The final wine was the Thomas Kiss Shiraz 2014.  A celebrated winemaker, David Thomas has produced in recent years award-winning Semillons and Shiraz. This was a lovely Shiraz, 14.2% with an abundance of well-integrated fruit and tannin.  A delight to drink, notwithstanding some over-generous oak influence.

These last two wines were a perfect end to the lunch, with subtle lingering finishes.

25 October 2022 CoTD James HIll


Food review by James Hill

It was all hands on deck filling an urgent need for a CoTD for our monthly wine tasting. It was good to welcome our Cellarmaster Chilly Hargrave back to the fold after a long research and education tour of Italy and France.


First up, ajvar served on spoons. Unfortunately, due to a kitchen mishap, our shortcrust pastry shells were burnt. They meant have added some texture to the canapé. One comment on the quality was that there is better quality served in jars…well spotted ...it was out of a jar!

Ajvar is a condiment made principally from capsicum and eggplants. The relish became a popular side dish throughout Yugoslavia after World War II and is popular in Southeast Europe.

Next up Gary Linnane provided some delicious caramelised red onion tarts topped with goat’s cheese. They were sweet with the goat’s cheese adding flavour and texture. They left a long lingering taste on the palate.

Nick Reynolds prepared some pintxos. Known for his innovation Nick didn’t let us down today.

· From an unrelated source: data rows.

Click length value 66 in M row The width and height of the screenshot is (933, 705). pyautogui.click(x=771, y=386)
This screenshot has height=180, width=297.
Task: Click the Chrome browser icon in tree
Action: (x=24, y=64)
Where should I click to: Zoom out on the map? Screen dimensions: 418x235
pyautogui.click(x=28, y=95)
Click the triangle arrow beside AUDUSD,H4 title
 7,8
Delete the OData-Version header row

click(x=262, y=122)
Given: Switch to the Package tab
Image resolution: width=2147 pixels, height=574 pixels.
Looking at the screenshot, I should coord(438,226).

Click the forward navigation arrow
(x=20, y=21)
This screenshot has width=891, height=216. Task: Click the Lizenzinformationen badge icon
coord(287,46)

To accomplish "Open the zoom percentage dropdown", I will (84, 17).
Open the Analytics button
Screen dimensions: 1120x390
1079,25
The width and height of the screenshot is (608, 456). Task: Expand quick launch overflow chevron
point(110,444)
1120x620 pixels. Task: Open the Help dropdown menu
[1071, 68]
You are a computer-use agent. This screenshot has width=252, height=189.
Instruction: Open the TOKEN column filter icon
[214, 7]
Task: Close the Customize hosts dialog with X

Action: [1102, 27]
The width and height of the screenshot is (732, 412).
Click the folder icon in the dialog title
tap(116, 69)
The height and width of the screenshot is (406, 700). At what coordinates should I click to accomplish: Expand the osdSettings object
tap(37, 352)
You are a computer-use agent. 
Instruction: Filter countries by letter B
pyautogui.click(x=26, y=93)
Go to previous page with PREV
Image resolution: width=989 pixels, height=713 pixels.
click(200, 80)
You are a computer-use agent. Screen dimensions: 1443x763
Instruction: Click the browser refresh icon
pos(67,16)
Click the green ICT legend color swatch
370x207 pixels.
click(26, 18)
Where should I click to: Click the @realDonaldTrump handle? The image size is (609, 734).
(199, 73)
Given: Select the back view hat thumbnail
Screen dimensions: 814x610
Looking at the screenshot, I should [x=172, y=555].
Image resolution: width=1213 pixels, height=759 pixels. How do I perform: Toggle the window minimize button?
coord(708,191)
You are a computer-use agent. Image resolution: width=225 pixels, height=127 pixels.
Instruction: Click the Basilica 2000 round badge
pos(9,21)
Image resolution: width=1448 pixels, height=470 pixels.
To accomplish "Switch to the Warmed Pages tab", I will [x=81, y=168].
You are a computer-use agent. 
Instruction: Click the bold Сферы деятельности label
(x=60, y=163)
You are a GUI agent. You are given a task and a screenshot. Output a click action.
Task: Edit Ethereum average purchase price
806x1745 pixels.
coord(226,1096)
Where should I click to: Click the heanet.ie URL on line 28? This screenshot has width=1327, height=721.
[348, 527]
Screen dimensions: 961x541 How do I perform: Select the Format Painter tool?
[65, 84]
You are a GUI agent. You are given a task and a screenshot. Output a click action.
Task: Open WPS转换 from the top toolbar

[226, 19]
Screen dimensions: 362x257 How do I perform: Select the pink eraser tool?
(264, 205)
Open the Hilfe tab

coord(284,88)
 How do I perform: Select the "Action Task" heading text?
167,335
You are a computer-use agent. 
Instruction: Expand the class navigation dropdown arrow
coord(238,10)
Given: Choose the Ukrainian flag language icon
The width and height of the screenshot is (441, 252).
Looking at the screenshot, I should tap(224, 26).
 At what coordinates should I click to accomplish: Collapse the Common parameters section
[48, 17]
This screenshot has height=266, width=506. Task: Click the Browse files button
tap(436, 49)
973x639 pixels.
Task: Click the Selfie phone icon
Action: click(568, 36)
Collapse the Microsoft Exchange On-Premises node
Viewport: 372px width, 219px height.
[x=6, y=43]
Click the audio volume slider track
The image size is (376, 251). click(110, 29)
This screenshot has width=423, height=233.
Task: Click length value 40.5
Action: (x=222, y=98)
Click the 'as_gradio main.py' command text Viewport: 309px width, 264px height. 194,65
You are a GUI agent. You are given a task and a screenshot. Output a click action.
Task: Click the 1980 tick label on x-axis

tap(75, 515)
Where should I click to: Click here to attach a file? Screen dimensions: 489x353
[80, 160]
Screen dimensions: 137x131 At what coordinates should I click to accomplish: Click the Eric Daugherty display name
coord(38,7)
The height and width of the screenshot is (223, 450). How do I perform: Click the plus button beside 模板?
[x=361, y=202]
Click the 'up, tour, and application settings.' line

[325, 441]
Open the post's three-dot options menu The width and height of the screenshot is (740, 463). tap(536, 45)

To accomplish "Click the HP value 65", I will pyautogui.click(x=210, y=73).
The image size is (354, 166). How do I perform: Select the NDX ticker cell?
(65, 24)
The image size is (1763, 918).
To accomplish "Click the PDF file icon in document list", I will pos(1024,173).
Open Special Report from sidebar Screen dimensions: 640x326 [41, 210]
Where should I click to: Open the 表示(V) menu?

They used haloumi and chorizo that were baked in the oven and then served with pickled and pressed watermelon.

Looked good, and tasted even better with the sweetness of the watermelon enhanced by the spice of the chorizo.

Lastly, Peter Kelso served some herring sour cream on rye topped with a garnish of dill.

This was a sweeter style of herring and it had good texture with integrated favours and was very moreish.

Some in the room said this was the preferred canapé of the day

Main course

Our main course today was a celebration of spring.

A hearty meal of braised lamb shanks cooked in the kitchen for three hours. The braise consisted of red wine, stock, garlic, onion, carrot, crushed tomatoes, tomato paste, rosemary, thyme and long red chillies.

Once the cooking was complete and the shanks ready, the braising liquid was strained and the liquid reduced to make an unctuous, rich, full-flavoured sauce. The shank was served on a mound of creamy mash.

It was accompanied by a spring salad of zucchini, peas green asparagus and dressed with mint, lemon juice and zest and EVOO.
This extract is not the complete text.